Source excerpt:
'''

Detection 3: Mass File Rename or Overwrite Activity Consistent with Gentlemen Ransomware Encryption

Detection Opportunity

Go-based ransomware performing high-volume file encryption by creating or modifying large numbers of files with changed extensions across multiple directories in rapid succession

Intelligence Context

• Microsoft Security Blog: The Gentlemen ransomware: Dissecting a self-propagating Go encryptor — https://www.microsoft.com/en-us/security/blog/2026/05/28/the-gentlemen-ransomware-dissecting-a-self-propagating-go-encryptor/
  • Context: The Gentlemen ransomware, attributed to Storm-2697, is a Go-compiled encryptor that uses per-file ephemeral key encryption and performs high-volume file modification across directories as part of its encryption routine on Windows hosts.

Search Metadata

• CVEs: Not specified
• Threat actors: Storm-2697
• ATT&CK tags: T1021, T1021.002, T1021.001
• Products: Not specified
• Platforms: Windows
• Malware: The Gentlemen
• Tools: Not specified
• Search tags: Storm-2697, Windows, The Gentlemen, T1021, T1021.002, T1021.001

Relevant IOCs

No explicit IOCs were preserved for this detection.

'''

Write the next part of the Gentlemen ransomware detection writeup, starting after its final line.

Supplied material:
'''

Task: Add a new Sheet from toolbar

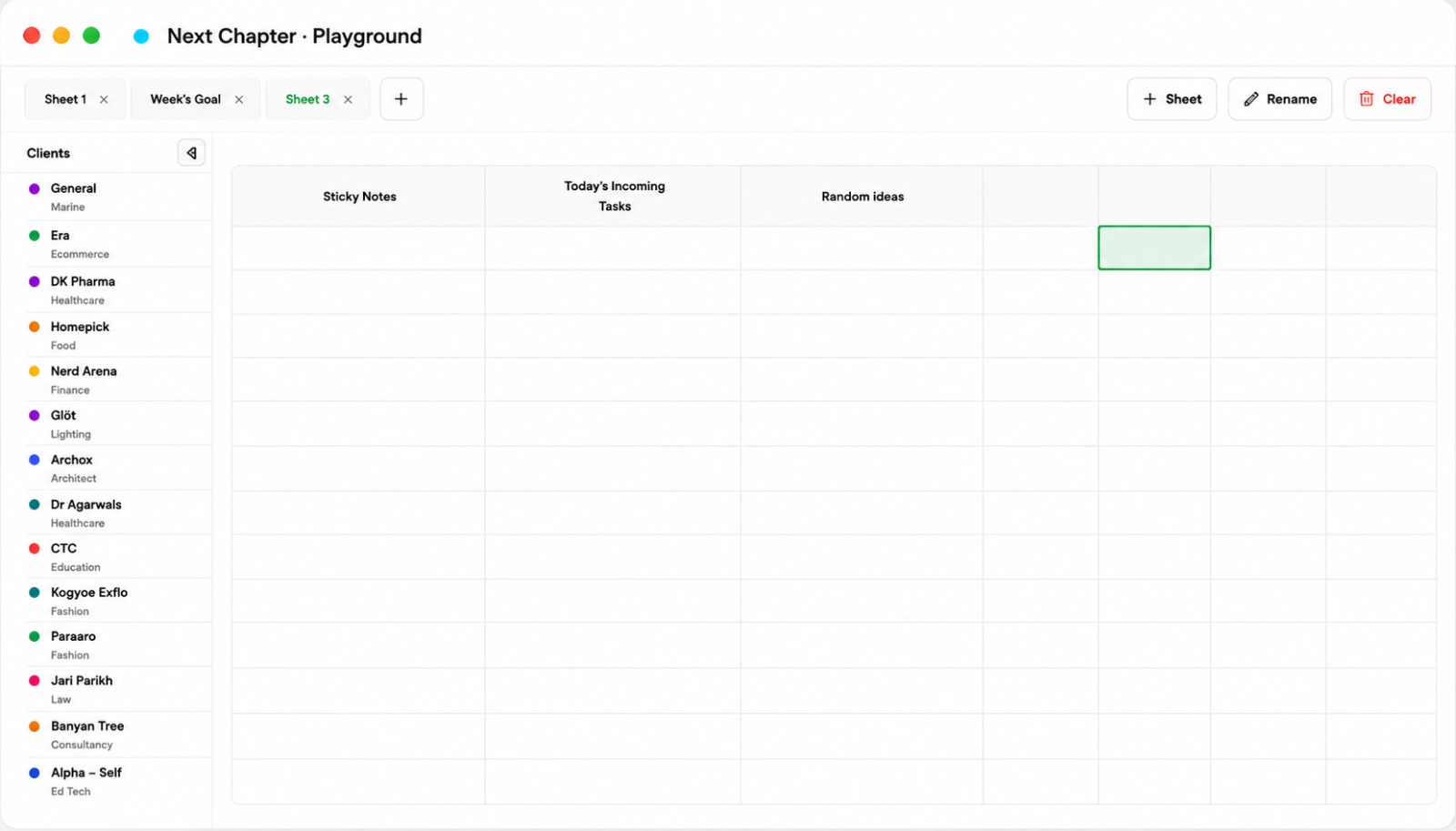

'''

Answer to this exercise:
Metadata

• Readiness: production candidate
• Platform: Defender XDR
• Analytic type: scheduled_rule
• Severity recommendation: high
• MITRE ATT&CK: Lateral Movement: T1021 Remote Services/ T1021.002 SMB/Windows Admin Shares (high); Lateral Movement: T1021 Remote Services/ T1021.001 Remote Desktop Protocol (low)

Deployment Gates

• No gate-level deployment blockers identified.

Required telemetry:

• DeviceFileEvents

KQL

let ExcludedProcesses = dynamic(["MsMpEng.exe", "svchost.exe", "TiWorker.exe", "SearchIndexer.exe", "OneDrive.exe", "Dropbox.exe", "veeam", "BackupExec.exe", "robocopy.exe", "xcopy.exe"]);
let ExcludedFolderPrefixes = dynamic(["C:\\Windows\\System32", "C:\\Windows\\SysWOW64", "C:\\Windows\\WinSxS", "C:\\Windows\\servicing"]);
DeviceFileEvents
| where Timestamp > ago(1d)
| where ActionType in ("FileRenamed", "FileCreated", "FileModified")
| where not (InitiatingProcessFileName in~ (ExcludedProcesses))
| where not (FolderPath has_any (ExcludedFolderPrefixes))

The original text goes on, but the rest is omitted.